It has been 13 years since Jim O Neill from Goldman Sachs declared it was “time for building better economic BRICs,” introducing Brazil, Russia, India and China as the next four powerhouses of the global economy. In the ten years since the announcement, China secured itself as the second largest economic power in the world, India’s GDP quadrupled to $2 billion, the value of Brazilian exports rose by 400 percent and Russia’s middle class doubled in size to 104 million.
BRICs Have Outpaced the US and EU In Terms of Growth
Turn to 2014 and the BRICs are forecast to be as large as the G7 by 2035. China’s economy will be larger than the US in 2027 and India will overtake France to become the world’s fifth largest economy by 2017. This is despite China’s GDP growing at 7.4 percent, the slowest it has for nearly fifteen years. Russia is in recession, battered by sanctions related to the crisis in Ukraine, with its GDP expected to contract by 3.5 percent in 2016. Brazil is also in uneasy territory with forecasted growth of less than one percent for 2014.
What has happened? We would suggest an overdose of State Capitalism. The excessive role of the public sector, alongside intervention by state-owned banks in allocating resources to investment and credit creation, has stifled market-oriented reforms that would stimulate development. Excessive credit growth, in part driven by increasing capital inflows, has led to the overheating of markets and in some cases external deficits. With expectations that the Fed will soon raise rates, a stronger dollar, weaker commodity prices and lower growth are affecting the BRICs in a variety of ways.
High Expectations Remain for BRICs, Despite Amended Forecasts
In spite of the above, there are several reasons to be optimistic about the BRIC’s prospects. So far in this decade, they have achieved an average of six percent GDP growth per annum – more than double that achieved by the G7. Representing 3 billion people and 41 percent of the world population, they have a combined nominal GDP of $ 16 trillion. Urbanization, industrialization, increasing per capita income and the rise of the middle class in all of these emerging economies are setting the foundations for consumer-oriented societies and economies that will nurture growth.

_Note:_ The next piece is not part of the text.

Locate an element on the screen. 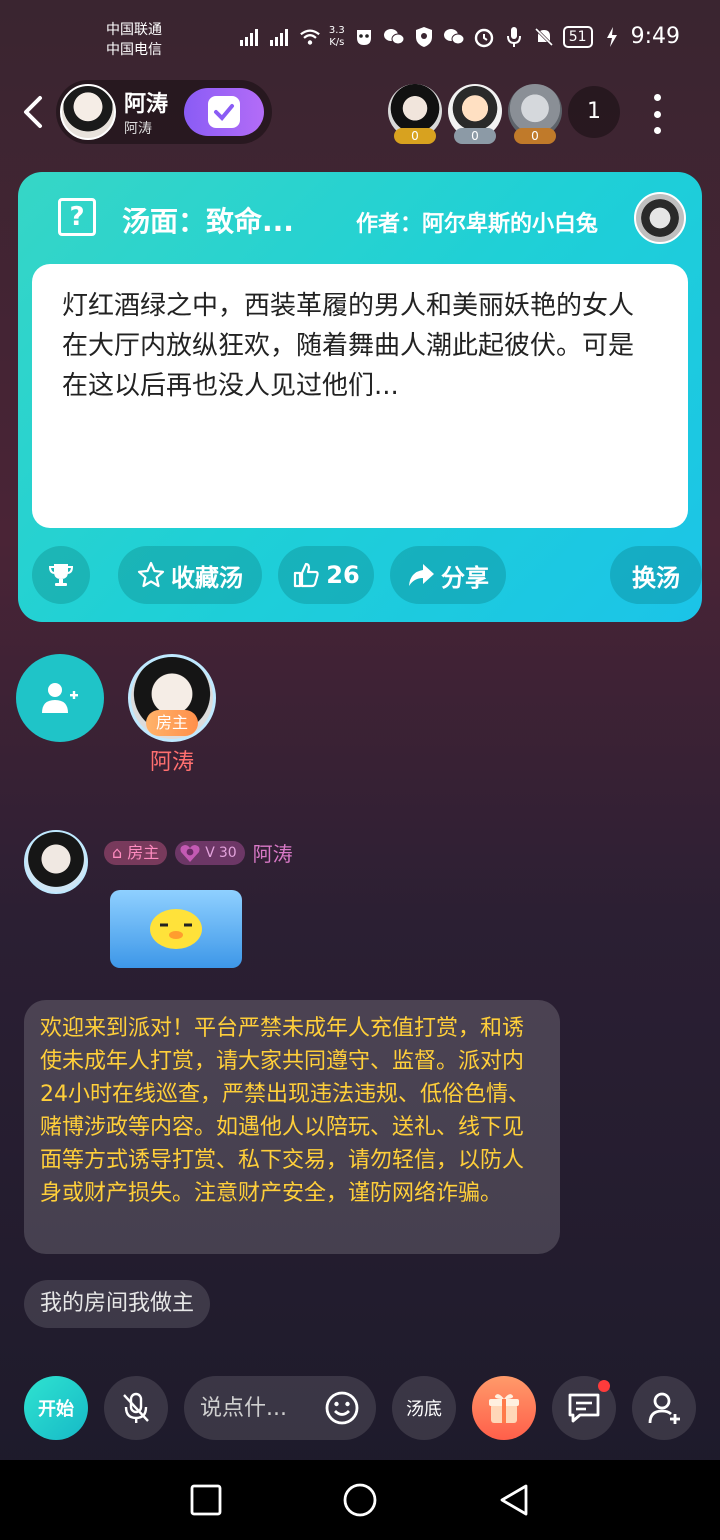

Joaquim Levy, Brazil’s new Finance Minister, spoke of a period of austerity for his country at the World Economic Forum’s Summit in Davos last week. In order to get government finances in order, Levy stated he will eliminate subsidies and reform out-of-date government welfare programmes. Efforts to promote private investments will continue with licenses worth US$ 250 billion going for auction, which will develop railways, airports, motorways and other infrastructures. Slowly abandoning the model of state capitalism, structural reform processes are underway including the preparation for large-scale privatizations across the country.
Future success of the emerging BRICs will depend on the implementation of such structural reforms, shedding state capitalism and opening up the economies to further global trade and investment.